- Entries shown -
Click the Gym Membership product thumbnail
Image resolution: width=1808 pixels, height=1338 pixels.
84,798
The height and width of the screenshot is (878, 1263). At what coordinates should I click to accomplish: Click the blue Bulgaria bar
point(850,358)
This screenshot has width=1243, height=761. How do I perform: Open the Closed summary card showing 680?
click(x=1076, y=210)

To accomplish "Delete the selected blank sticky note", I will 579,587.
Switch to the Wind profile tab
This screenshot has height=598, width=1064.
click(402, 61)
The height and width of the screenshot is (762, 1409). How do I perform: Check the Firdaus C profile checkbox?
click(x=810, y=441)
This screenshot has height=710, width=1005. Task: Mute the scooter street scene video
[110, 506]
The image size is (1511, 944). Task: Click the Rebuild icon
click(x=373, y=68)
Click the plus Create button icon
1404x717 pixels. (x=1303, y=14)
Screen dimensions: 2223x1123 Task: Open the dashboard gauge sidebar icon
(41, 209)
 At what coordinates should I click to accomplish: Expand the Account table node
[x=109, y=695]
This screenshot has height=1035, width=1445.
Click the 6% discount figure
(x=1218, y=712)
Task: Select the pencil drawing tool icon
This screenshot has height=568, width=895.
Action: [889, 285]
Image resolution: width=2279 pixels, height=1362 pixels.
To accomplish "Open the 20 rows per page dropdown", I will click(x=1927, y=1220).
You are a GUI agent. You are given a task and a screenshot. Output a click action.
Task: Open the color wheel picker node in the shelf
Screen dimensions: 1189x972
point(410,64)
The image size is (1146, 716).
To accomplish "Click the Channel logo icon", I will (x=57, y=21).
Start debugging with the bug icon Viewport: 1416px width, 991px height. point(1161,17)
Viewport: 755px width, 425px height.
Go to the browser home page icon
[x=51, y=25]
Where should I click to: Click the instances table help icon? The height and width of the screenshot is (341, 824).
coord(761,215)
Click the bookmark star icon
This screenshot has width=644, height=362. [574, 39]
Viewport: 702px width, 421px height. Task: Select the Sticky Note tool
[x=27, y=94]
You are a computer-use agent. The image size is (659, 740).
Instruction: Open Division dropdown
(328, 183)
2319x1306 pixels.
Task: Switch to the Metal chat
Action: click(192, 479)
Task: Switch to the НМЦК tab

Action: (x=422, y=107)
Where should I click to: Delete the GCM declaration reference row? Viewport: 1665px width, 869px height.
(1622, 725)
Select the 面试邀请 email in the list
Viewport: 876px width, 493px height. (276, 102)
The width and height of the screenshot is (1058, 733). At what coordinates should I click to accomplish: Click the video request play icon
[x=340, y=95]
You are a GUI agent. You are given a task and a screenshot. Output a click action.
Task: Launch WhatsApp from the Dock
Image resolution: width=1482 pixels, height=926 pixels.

- Problem -
With the line that contains "Task: Switch to the НМЦК tab" as the first and the final line of the data as the last, repeat every line in that span exactly.

- Written reply -
Task: Switch to the НМЦК tab

Action: (x=422, y=107)
Where should I click to: Delete the GCM declaration reference row? Viewport: 1665px width, 869px height.
(1622, 725)
Select the 面试邀请 email in the list
Viewport: 876px width, 493px height. (276, 102)
The width and height of the screenshot is (1058, 733). At what coordinates should I click to accomplish: Click the video request play icon
[x=340, y=95]
You are a GUI agent. You are given a task and a screenshot. Output a click action.
Task: Launch WhatsApp from the Dock
Image resolution: width=1482 pixels, height=926 pixels.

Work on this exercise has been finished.